If I use hierarchical modeling ( level 2 - country of birth. I live in Israel and country of birth can capture some of the differences between social groups):
Is it right to use, in addition to baseline patient-related covariates, the PDC ( as continuous) of first month or first three months as a covariate in the prediction of first year post MI PDC?
Would you still recommend using finer time periods?
The goal of the model is to identify patients at risk of non adherence in the first year post MI, preferably before discharge from cardiology unit, so that an intervention to improve adherence would be planned already before discharge. However, most studies show improved prediction when adding patient refilling behaviour in the first 1-3 months.

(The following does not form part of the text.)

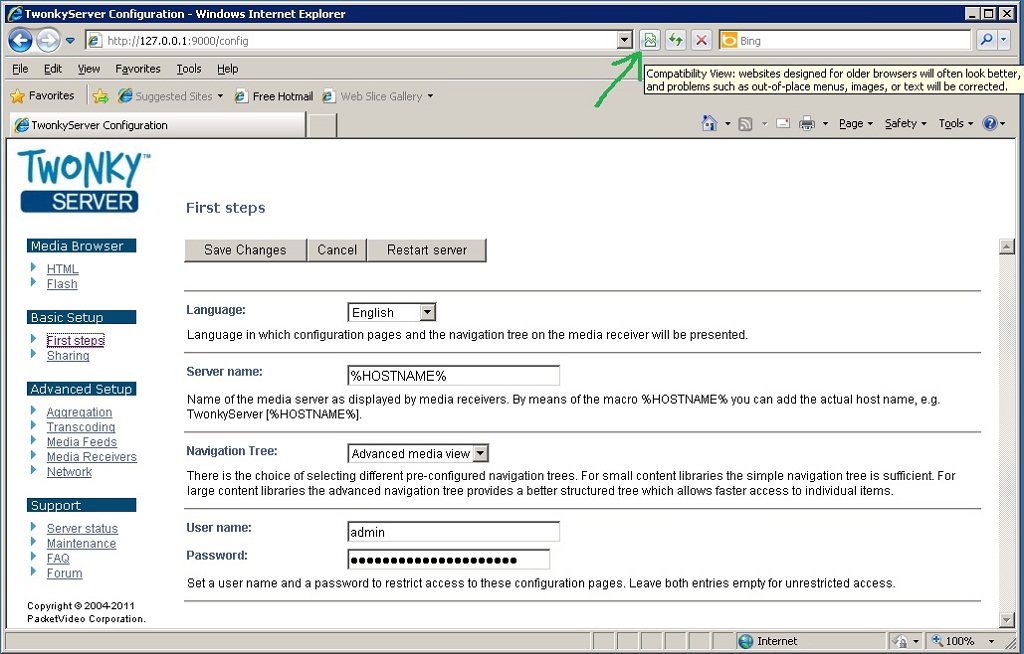
Task: Click the red Stop loading icon
Action: (700, 39)
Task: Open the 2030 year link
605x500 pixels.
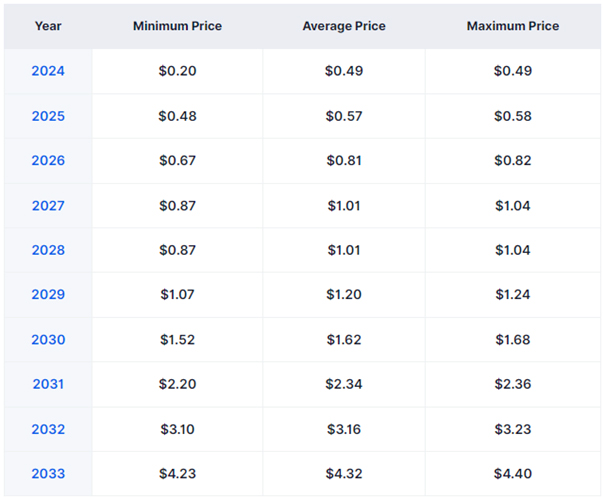Action: click(48, 339)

Since you are probably interested in patients not on statins before their MI and would like to know about instantaneous adherence post MI, the covariate to condition on may be their adherence history for non-cardiac meds. So you might study the subset of patients with a few other chronic diseases for which you could obtain such information. At any rate, you can semiparametrically model the PDC longitudinally within patients, which would allow estimation of many interesting quantities including the “adherence decay curve” i.e. the shape of the estimated PDC over time. PDC could be computed monthly.
back to this subject. if I want to use a first order Markov model and plan to include in the model continuous ( using rcs) and categorical variables so that I wil have around 30 parameters to estimate. any suggestions on how to decide what is the required sample size?
the observation will be each month were we will check if the patient will be adherent or not ( as you suggested to me)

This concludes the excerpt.